Still, I have to admit the show is compulsively watchable even though I don’t find it particularly interesting. For me, it’s the perfect show to put on in the background when you’re doing something else. I guess that’s not a ringing endorsement, but by now I’m pretty sure I’ve watched them all, so I keep coming back for a reason. I’m just not sure what it is. Maybe I’m waiting for the day when they find something really awesome. It’s in that next unit, I’m sure of it.
Whereas the previous release of “Storage Wars” included all 19 episodes of “Season One,” please note that that is listed as “Storage Wars, Volume Two” not “Season Two.” Season Two has run 32 episodes so far, and this volume includes the first 14 of them, as follows:
Hang ‘Em High Desert
Buyers on the Storm
Pay the Lady
Santa Ana Street Fight
Enemy of the Enemy
Fire in the Hole
Tanks for the Memories
Land of the Loss
Almost the Greatest Show on Earth
Bowling for Dollars
Get Him to the Mayan
Fu Dog Day Afternoon
Each episode is presented in a 1.78:1 aspect ratio. The interlaced transfers are solid if unremarkable; no production flaws are evident.
The episodes are presented in Dolby Digital Stereo. The audio design consists almost entirely of dialogue which is clearly, audibly mixed. No subtitles are provided.

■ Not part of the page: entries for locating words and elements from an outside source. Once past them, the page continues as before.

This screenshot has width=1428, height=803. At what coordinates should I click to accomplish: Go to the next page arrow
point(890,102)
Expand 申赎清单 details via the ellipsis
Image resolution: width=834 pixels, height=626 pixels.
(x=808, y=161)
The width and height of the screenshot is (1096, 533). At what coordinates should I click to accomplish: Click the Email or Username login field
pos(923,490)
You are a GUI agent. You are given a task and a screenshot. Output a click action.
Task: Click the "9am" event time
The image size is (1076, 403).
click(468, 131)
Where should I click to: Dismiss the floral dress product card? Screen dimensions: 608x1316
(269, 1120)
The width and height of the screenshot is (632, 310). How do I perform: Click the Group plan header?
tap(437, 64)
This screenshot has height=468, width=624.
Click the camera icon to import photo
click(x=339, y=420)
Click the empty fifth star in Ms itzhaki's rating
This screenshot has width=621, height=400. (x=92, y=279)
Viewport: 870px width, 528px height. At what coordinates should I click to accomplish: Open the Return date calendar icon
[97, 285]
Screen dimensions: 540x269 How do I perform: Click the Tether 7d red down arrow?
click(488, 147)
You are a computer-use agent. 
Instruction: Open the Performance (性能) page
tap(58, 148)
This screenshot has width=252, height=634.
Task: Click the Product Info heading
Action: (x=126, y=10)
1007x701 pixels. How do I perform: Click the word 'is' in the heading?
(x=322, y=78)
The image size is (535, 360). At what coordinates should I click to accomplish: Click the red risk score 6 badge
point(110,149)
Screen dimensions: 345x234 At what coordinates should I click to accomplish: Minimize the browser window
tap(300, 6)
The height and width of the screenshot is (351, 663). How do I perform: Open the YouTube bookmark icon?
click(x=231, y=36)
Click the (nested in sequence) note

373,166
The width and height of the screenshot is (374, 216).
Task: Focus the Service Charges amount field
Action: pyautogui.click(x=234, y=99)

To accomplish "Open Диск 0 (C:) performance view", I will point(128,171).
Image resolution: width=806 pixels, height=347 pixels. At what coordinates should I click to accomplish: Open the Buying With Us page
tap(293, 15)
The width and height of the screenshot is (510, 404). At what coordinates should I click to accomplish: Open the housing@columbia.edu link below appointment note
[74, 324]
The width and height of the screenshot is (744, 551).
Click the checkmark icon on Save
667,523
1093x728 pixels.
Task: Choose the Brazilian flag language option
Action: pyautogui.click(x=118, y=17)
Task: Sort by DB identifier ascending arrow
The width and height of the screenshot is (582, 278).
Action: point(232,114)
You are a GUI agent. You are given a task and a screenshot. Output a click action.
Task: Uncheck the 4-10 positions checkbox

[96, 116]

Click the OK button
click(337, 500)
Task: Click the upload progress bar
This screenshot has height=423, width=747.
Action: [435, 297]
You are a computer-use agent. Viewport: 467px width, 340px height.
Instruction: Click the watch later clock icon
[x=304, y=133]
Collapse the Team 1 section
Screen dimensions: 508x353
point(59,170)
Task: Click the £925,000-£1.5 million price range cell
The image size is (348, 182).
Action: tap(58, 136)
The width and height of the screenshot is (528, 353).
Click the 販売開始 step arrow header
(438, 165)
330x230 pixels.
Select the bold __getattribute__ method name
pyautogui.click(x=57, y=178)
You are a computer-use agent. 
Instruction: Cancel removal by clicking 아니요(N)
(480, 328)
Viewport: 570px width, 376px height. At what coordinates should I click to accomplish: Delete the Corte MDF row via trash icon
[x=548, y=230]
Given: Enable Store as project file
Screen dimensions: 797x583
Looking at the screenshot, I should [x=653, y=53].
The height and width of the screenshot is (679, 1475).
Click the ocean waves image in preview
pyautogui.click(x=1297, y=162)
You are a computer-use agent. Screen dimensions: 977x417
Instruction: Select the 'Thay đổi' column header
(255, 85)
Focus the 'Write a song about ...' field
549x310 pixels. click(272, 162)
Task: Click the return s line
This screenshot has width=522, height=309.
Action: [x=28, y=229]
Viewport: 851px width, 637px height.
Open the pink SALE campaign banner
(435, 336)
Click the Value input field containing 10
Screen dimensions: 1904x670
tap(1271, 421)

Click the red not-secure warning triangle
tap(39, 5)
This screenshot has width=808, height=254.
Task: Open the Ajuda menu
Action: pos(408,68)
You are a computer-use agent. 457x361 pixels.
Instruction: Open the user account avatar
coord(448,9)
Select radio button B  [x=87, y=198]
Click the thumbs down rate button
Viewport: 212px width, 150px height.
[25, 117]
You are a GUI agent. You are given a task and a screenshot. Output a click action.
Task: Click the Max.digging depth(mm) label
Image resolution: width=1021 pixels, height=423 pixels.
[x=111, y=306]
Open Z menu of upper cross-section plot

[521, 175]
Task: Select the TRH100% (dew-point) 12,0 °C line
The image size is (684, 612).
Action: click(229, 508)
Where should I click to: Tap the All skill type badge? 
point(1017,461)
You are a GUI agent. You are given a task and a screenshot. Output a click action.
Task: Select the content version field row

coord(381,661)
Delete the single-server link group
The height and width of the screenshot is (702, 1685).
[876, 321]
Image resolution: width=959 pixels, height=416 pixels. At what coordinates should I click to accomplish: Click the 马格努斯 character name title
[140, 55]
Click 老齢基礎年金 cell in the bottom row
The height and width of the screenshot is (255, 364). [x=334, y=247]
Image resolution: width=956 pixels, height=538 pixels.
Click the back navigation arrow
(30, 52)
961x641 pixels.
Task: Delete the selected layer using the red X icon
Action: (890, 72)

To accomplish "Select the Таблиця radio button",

None, not even liner notes. Just seven episodes per disc, each running approximately 21 minutes.
Season Two (at least the first 14 episodes of it, which are included on this two-disc set) is exactly the same as Season One. The show remains centered in Orange County, CA and Los Angeles with the occasional trips up north or into the desert. They frequently drive past my old stomping grounds, and I wish the show had been in production when I lived there. Oh well. “Storage Wars” has been so successful that A&E has introduced “Storage Wars Texas.” I’ll leave you to guess what that’s about.